TRECHO DO TEXTO:
▼▼▼
Publicado em 3 de março de 2018 às 07h08.

Última atualização em 4 de março de 2018 às 19h38.

LOS ANGELES — Apesar da chuva e da queda de temperatura, trazendo um inverno tardio para Los Angeles, está tudo pronto para o 90° Oscar. O (horrendo) shopping que abriga o teatro Dolby já foi evidemente isolado com painéis e andaimes, o trânsito em Hollywood Boulevard foi interrompido no entorno (causando o fenômeno do “engarrafamento Oscar”, bem conhecido na cidade). Tapete vermelho, estátuas gigantes, segurança, aquecedores de ambiente, tudo está em seu devido lugar.

Mas, este ano, há duas novidades, cortesia não da Academia, mas de artistas plásticos militantes.
▲▲▲
AMOSTRA DE DADOS:
▼▼▼
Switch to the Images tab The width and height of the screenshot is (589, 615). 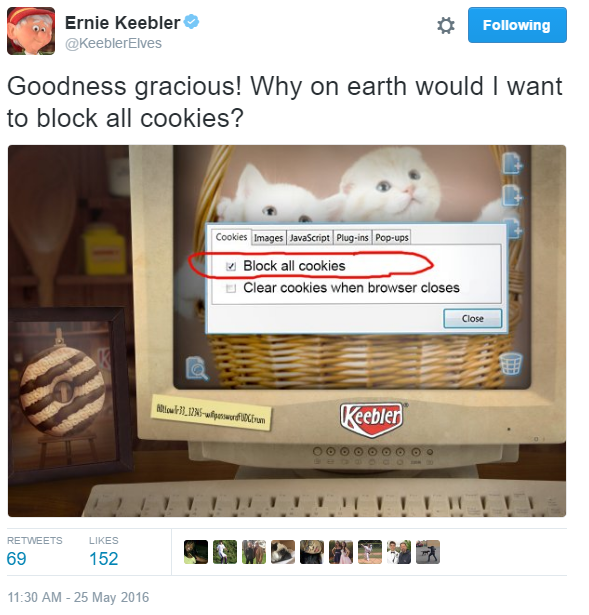[268, 238]

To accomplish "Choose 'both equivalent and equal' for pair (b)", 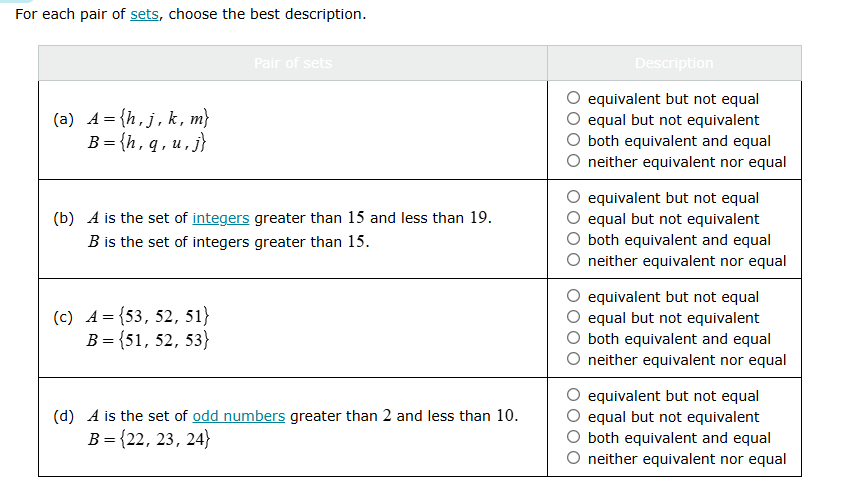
▲▲▲
TAREFAS A CUMPRIR:
1. Responda às perguntas a seguir com base no texto sobre o Oscar.
(a) Em que data e a que horas o texto foi publicado?
(b) Qual edição do Oscar está pronta para acontecer?
(c) De quem vêm as duas novidades deste ano?
2. Liste tudo o que, segundo o texto sobre o Oscar, está em seu devido lugar.
As linhas são um material à parte, sem relação com o texto.

RESPOSTAS DAS TAREFAS:
1.
(a) Em 3 de março de 2018, às 07h08.
(b) O 90° Oscar.
(c) De artistas plásticos militantes, e não da Academia.

2. Tapete vermelho, estátuas gigantes, segurança e aquecedores de ambiente.